En medio de la turbulencia, o de la plácida contemplación, siempre viene bien hacer una promesa. Y como lo prometido es deuda, nada mejor que aprovechar la Navidad para cumplirla.
Pero, además, qué hermoso y significativo es pagar tales promesas en un santuario mariano.
A muchos nos enseñaron desde niños que la piedad popular se basa en esa unidad espiritual absoluta que se crea entre cada uno de nosotros y nuestro Padre celestial mediante las promesas.
Lejos de ser una transacción o una simple negociación instrumental, ellas nos fidelizan, nos comprometen y nos llevan a gozar de una vida constructiva y esperanzadora.
Una vida que, vista de ese modo, hace que los primeros beneficiarios de nuestra conducta sean quienes nos rodean en familia, en el trabajo diario, o allí donde quiera que hayamos emprendido una misión en su nombre.
Entonces, al haber establecido una “Alianza con María”, nada mejor que programar las vacaciones de fin de año en función de nuestra Santa Madre y recorrer largos caminos hasta llegar a su encuentro en un altar donde podamos venerarla y seguir clamando, con respeto y paciencia, por su sublime intercesión ante nuestra autoridad superior.
De hecho, el Papa Francisco ha venido recordando en estos días que la Virgen María “derrama lágrimas con los que lloran” en un santuario “pues ella abre de par en par los brazos de su amor maternal para escuchar la súplica de cada uno... ¡y concederla!”
Al concebir a los santuarios como una puerta abierta a la nueva evangelización, la promesa y la visita se convierten en una expresión de la fe guiada por la convicción profunda de que Dios nos escucha atentamente y cambia la vida de quienes están comprometidos con la obra.
¿Acaso cuando vamos al santuario como peregrinos la Madre de Dios no es nuestra más afectuosa anfitriona espiritual?
¿Acaso cuando adivinamos en su rostro la sonrisa no estamos recibiendo su asentimiento para liberarnos de la culpa y trazarle un nuevo rumbo a nuestra existencia, por traumatizada o indiferente que ella sea?
“Los sentimientos que cada peregrino alberga en lo más profundo del corazón son aquellos que encuentra también en la Madre de Dios.
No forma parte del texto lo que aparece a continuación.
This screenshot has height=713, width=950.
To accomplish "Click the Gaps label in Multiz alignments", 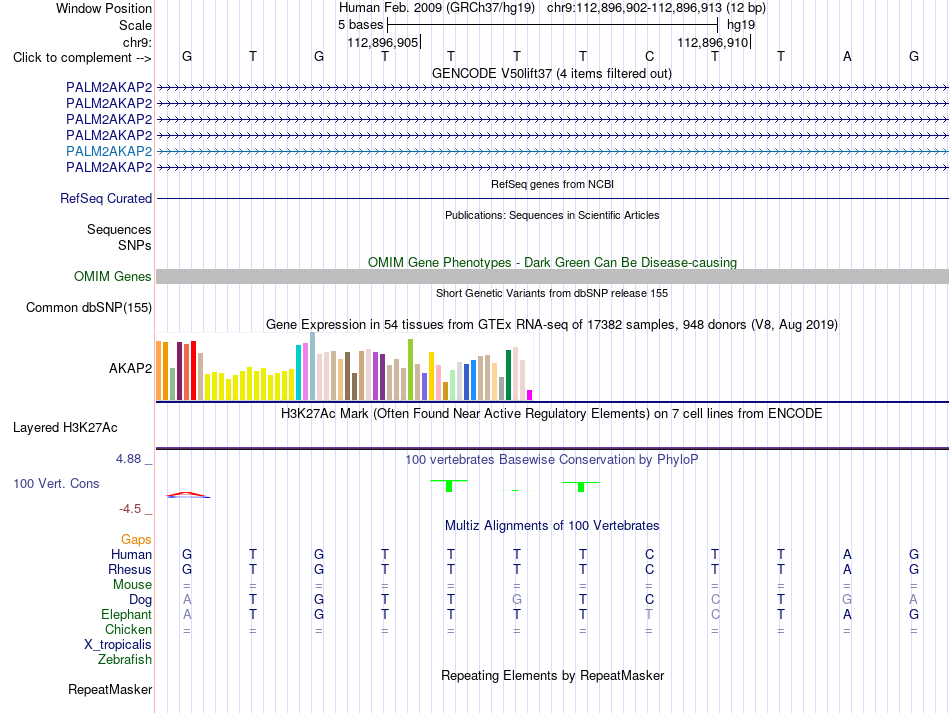I will (x=136, y=539).
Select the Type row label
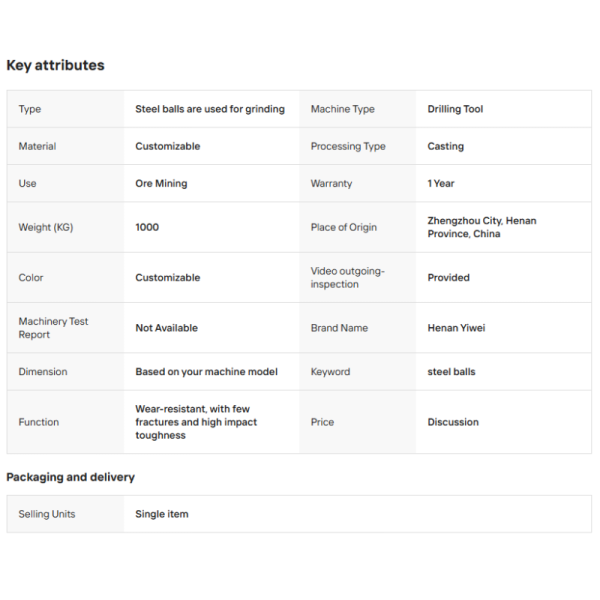The height and width of the screenshot is (600, 600). [x=30, y=109]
Aquí, ella sonríe dando consuelo”, afirma el Santo Padre con particular delicadeza.
Es en el santuario, agrega, donde “María se hace compañera del camino de cada persona que levanta los ojos pidiendo una gracia, convencida de que le será concedida ; y la Virgen nos responde a todos con la intensidad de su mirada, misma que los artistas han sabido pintar, a menudo guiados desde lo alto, en la contemplación”.
En definitiva, llegamos al santuario cargados de tribulaciones, asperezas y sufrimiento.
Pero al cumplir con la promesa salimos del templo aliviados, ligeros de equipaje y dispuestos a dar la batalla que nos hayamos impuesto, con toda la fuerza, la fe y la alegría.